Stories are at the heart of everything we do. They are how we learn about the world around us and how we make sense of that world. Fairy stories delight and awaken children`s imaginations; cautionary tales teach them not to put their hands in the fire or run off alone into the woods. Our history is at its liveliest when presented to us in narrative form - even the old chestnut ‘What I did in the school holidays’ was only ever interesting to read when it moved away from being a list of unrelated events into a story with some sort of resolution at its end.
Stories are the essence of most works of art: from early cave paintings depicting hunting trips right through to Tracy Emin`s tent, they are all attempts to either tell a story or draw attention to a particular aspect of a story. This applies to any art form: plays, poems, novels, films, short stories, ballads, sculpture, and painting are all different ways of presenting what the artist has experienced in some form of narrative so that others can, in some way, share the same experience.
Early humans created myths to answer questions such as how and why the world was created and why we are here, and even though science has largely disproved these stories their essential elements remain true and there is still much that we can learn from them.
Let`s take the Story of Adam and Eve and the Garden of Eden as a quick example:
This text is being written using an Apple Computer - the logo for which is an apple with a bite taken out, symbolising Eve`s biting into the fruit of knowledge and implying that those of us who use Apple computers are biting into that same fruit and acquiring knowledge which will then, according to popular mythology, give us power. Already we can see to what extent ancient stories are still used as common reference points - we still talk about opening Pandora`s box, and the rocket that launched the first trips to the moon was named after a Roman God.
Science tells us that human beings first evolved in parts of Africa and Australasia and then some time later moved further north to colder, harsher environments. Why did they move? Conditions would have been perfect where they were - plenty of food and water and the right materials for housing and warmth. Perhaps the population grew too quickly and they began to fight over depleted resources; perhaps there was some natural disaster such as an earthquake or a volcanic eruption. Whatever the reason, we know they moved away and gradually settled in different parts of the world and developed different languages and customs.
One thing we can be sure of: they will have told their children stories. And when their children asked why things were so hard they must have responded along the lines of “Ah, yes, things are hard here, but one day we`ll get home again or find somewhere just as good. You should have seen what it was like in the old days, how beautiful it was, how perfect.......” And there we have the beginnings of the story of the Garden of Eden, the perfect home that had to be abandoned. It`s easy to imagine how early peoples must have believed that the Gods were angry with them for some reason if there was a major storm, earthquake or natural disaster, and their moving away from their perfect environment must have seemed to them like an expulsion.
Stories are part of our psychological and genetic make - up. We constantly think in terms of stories and crave stories from others, whether it be Dickens or Tolstoy, Shakespeare or Brecht, Eastenders or neighbourhood gossip. They`re such a part of us that we almost forget they`re there at all and ignore how important they are to us.
This is why we need Storytellers. A good storyteller doesn`t just bring a story to life, he or she draws the listener into another world so completely that a sense of that other world lingers on long after the story has ended, sometimes almost becoming part of the listener`s life in much the same way as a great book does.
And when a child hears a great story wonderfully told they sink into the tale and fall back on that deep rooted love of stories that all humans have. That love of stories is, in itself, a great thing but also brings with it great benefits: a love of stories is essential to a love of reading, and a love of reading is essential to knowledge and understanding and that, in turn, brings us..... back to the apple.

• _Data extract_
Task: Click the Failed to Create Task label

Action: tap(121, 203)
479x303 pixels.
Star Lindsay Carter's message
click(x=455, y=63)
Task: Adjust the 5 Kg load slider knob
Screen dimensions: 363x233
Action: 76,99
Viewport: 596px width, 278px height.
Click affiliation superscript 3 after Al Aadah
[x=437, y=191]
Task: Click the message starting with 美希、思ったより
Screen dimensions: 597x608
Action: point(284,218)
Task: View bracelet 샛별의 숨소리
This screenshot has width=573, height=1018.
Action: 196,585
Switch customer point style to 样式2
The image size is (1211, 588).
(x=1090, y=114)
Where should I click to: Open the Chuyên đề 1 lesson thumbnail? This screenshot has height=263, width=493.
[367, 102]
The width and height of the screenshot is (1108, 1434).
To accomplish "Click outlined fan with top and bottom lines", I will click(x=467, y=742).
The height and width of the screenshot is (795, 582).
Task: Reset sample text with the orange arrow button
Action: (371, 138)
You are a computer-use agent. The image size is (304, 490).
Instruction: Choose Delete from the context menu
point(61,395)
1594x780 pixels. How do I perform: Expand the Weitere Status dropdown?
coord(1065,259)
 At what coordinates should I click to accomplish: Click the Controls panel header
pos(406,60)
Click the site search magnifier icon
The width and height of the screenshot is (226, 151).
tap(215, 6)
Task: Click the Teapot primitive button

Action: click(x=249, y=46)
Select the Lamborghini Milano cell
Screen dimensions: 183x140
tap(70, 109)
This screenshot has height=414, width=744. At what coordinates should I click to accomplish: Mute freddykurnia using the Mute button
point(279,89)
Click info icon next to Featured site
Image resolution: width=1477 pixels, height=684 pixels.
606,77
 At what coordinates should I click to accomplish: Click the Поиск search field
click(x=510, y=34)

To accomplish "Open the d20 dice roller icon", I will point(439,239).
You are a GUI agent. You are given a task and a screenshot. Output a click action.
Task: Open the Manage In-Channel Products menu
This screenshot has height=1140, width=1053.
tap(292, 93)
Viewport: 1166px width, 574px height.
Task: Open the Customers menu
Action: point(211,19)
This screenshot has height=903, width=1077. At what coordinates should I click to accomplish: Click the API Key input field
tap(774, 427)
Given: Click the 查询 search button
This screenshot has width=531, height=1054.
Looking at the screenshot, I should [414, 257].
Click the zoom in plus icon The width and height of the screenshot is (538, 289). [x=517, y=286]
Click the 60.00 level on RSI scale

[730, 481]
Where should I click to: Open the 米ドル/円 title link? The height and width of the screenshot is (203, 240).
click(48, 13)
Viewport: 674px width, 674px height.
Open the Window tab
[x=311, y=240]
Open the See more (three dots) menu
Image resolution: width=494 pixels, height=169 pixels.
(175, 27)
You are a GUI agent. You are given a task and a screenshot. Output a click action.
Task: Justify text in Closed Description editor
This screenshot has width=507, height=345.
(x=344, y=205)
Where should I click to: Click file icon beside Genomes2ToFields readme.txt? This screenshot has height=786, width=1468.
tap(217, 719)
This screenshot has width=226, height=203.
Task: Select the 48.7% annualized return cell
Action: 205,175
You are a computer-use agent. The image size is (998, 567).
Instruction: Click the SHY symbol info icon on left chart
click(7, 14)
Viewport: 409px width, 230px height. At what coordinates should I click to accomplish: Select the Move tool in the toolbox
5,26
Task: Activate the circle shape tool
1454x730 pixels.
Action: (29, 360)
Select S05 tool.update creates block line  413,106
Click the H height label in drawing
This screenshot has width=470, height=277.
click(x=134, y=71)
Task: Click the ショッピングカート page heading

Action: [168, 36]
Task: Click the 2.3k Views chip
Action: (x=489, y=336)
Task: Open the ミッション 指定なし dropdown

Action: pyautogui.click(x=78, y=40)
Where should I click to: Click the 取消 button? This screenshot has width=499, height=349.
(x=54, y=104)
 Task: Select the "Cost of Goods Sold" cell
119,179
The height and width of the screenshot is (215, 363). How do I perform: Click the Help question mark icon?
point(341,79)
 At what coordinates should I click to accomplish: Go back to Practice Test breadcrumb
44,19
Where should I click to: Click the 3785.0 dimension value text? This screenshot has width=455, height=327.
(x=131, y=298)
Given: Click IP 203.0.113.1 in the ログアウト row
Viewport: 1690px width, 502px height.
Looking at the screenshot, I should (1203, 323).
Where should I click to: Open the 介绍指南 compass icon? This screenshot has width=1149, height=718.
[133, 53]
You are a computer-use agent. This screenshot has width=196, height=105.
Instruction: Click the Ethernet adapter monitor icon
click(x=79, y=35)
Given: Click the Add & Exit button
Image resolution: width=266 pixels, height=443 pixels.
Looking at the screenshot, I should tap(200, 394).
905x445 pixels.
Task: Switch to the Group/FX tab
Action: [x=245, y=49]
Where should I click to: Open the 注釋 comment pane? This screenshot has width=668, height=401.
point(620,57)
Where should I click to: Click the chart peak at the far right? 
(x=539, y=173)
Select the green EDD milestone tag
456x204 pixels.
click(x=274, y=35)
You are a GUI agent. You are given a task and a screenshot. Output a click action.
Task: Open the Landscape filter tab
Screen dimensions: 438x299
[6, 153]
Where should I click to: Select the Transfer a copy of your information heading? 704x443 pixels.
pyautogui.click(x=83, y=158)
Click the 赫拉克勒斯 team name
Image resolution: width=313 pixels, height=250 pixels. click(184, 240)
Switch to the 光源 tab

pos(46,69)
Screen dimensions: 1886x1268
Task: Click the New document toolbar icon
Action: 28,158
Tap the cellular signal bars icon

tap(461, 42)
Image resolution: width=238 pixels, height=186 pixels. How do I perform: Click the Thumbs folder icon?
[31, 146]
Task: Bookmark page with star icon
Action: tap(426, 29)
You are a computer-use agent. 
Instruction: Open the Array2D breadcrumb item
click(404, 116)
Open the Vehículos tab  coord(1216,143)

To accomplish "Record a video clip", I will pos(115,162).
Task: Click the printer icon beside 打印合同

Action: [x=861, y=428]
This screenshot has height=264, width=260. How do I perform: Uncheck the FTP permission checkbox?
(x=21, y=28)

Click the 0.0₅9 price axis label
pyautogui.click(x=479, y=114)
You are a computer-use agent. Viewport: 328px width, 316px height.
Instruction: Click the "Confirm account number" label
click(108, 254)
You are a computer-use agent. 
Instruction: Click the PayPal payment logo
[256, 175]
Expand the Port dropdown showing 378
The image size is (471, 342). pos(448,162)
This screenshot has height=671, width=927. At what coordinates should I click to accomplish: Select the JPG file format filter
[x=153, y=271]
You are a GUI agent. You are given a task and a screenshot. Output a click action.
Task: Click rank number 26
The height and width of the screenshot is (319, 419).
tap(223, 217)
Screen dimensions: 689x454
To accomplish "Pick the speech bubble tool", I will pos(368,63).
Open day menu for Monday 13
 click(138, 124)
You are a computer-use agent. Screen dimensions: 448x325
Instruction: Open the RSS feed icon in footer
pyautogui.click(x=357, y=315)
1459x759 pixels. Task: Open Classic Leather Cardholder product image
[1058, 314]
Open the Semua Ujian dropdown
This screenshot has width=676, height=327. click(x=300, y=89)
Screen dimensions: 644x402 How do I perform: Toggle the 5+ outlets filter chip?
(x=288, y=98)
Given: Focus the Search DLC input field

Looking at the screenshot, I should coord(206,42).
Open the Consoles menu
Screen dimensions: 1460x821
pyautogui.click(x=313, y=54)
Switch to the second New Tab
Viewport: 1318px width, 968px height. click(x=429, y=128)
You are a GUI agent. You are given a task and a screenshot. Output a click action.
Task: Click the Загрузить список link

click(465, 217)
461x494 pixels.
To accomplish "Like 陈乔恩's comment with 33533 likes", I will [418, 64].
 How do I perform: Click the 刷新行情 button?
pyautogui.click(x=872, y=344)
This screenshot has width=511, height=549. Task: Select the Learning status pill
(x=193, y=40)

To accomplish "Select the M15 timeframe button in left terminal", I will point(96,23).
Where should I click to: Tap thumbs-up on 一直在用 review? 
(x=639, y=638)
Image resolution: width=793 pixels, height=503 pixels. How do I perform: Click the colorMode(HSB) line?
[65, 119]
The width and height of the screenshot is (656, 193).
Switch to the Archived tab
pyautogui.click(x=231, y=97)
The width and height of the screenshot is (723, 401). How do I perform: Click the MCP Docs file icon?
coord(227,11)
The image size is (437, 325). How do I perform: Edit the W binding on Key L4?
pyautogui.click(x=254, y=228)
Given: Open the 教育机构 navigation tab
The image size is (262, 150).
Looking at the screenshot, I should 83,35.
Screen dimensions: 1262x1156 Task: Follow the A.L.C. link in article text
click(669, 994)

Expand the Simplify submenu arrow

• _What you are asked to do_
Answer from the essay on stories:
(a) What brand of computer is the essay being written on?
(b) Where does science say human beings first evolved?
(c) What is a love of stories said to be essential to?
The rows are not needed.

• _Exercise result_
(a) An Apple Computer.
(b) In parts of Africa and Australasia.
(c) A love of reading.